Identification of Differentially Methylated CpG Sites in Fibroblasts from Keloid Scars
Mansour A. Alghamdi,
Hilary J. Wallace,
Phillip E. Melton,
Eric K. Moses,
Andrew Stevenson,
Laith N. Al-Eitan,
Suzanne Rea,
Janine M. Duke,
Patricia L. Danielsen,
Cecilia M. Prêle,
Fiona M. Wood,
Mark W. Fear
Affiliations
Mansour A. Alghamdi
Department of Anatomy, College of Medicine, King Khalid University, Abha 61421, Saudi Arabia
Hilary J. Wallace
School of Medicine, The University of Notre Dame Australia, Fremantle 6959, Australia
Phillip E. Melton
Centre for Genetic Origins of Health and Disease, Faculty of Health and Medical Sciences, The University of Western Australia, Perth 6009, Australia
Eric K. Moses
Centre for Genetic Origins of Health and Disease, Faculty of Health and Medical Sciences, The University of Western Australia, Perth 6009, Australia
Andrew Stevenson
Burn Injury Research Unit, School of Biomedical Sciences, Faculty of Health and Medical Sciences, The University of Western Australia, Perth 6009, Australia
Laith N. Al-Eitan
Department of Applied Biological Sciences, Jordan University of Science and Technology, Irbid 22110, Jordan
Suzanne Rea
Burns Service of Western Australia, Perth Children’s Hospital and Fiona Stanley Hospital, Department of Health, Perth 6009, Australia
Janine M. Duke
Burn Injury Research Unit, School of Biomedical Sciences, Faculty of Health and Medical Sciences, The University of Western Australia, Perth 6009, Australia
Patricia L. Danielsen
Department of Dermatology and Copenhagen Wound Healing Center, Copenhagen University Hospital, DK-2400 Copenhagen NV, Denmark
Cecilia M. Prêle
Institute for Respiratory Health, Faculty of Health and Medical Sciences, The University of Western Australia, Perth 6009, Australia
Fiona M. Wood
Burn Injury Research Unit, School of Biomedical Sciences, Faculty of Health and Medical Sciences, The University of Western Australia, Perth 6009, Australia
Mark W. Fear
Burn Injury Research Unit, School of Biomedical Sciences, Faculty of Health and Medical Sciences, The University of Western Australia, Perth 6009, Australia
As a part of an abnormal healing process of dermal injuries and irritation, keloid scars arise on the skin as benign fibroproliferative tumors.
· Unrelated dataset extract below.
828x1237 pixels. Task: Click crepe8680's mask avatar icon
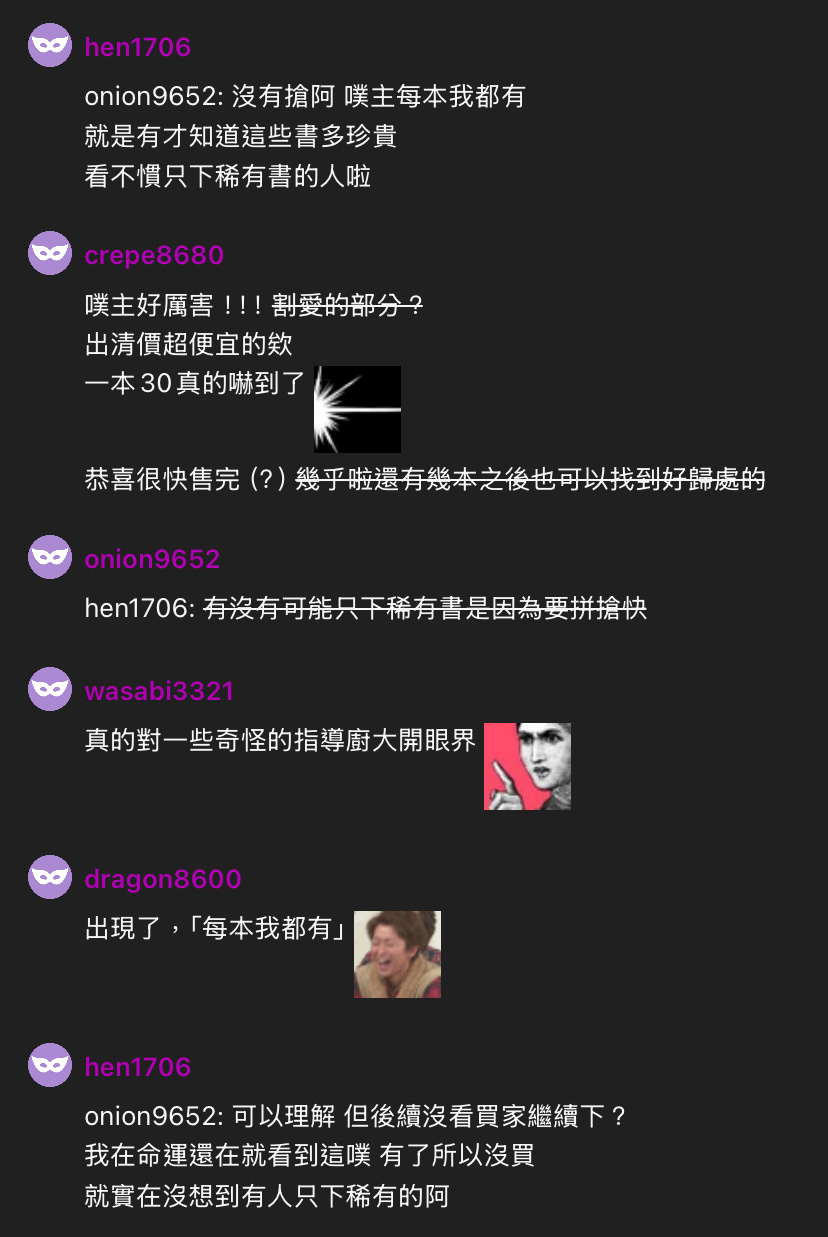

Although the etiology of keloid scarring remains unsettled, considerable recent evidence suggested that keloidogenesis may be driven by epigenetic changes, particularly, DNA methylation. Therefore, genome-wide scanning of methylated cytosine-phosphoguanine (CpG) sites in extracted DNA from 12 keloid scar fibroblasts (KF) and 12 control skin fibroblasts (CF) (six normal skin fibroblasts and six normotrophic fibroblasts) was conducted using the Illumina Human Methylation 450K BeadChip in two replicates for each sample. Comparing KF and CF used a Linear Models for Microarray Data (Limma) model revealed 100,000 differentially methylated (DM) CpG sites, 20,695 of which were found to be hypomethylated and 79,305 were hypermethylated. The top DM CpG sites were associated with TNKS2, FAM45B, LOC723972, GAS7, RHBDD2 and CAMKK1. Subsequently, the most functionally enriched genes with the top 100 DM CpG sites were significantly (p ≤ 0.05) associated with SH2 domain binding, regulation of transcription, DNA-templated, nucleus, positive regulation of protein targeting to mitochondrion, nucleoplasm, Swr1 complex, histone exchange, and cellular response to organic substance. In addition, NLK, CAMKK1, LPAR2, CASP1, and NHS showed to be the most common regulators in the signaling network analysis. Taken together, these findings shed light on the methylation status of keloids that could be implicated in the underlying mechanism of keloid scars formation and remission.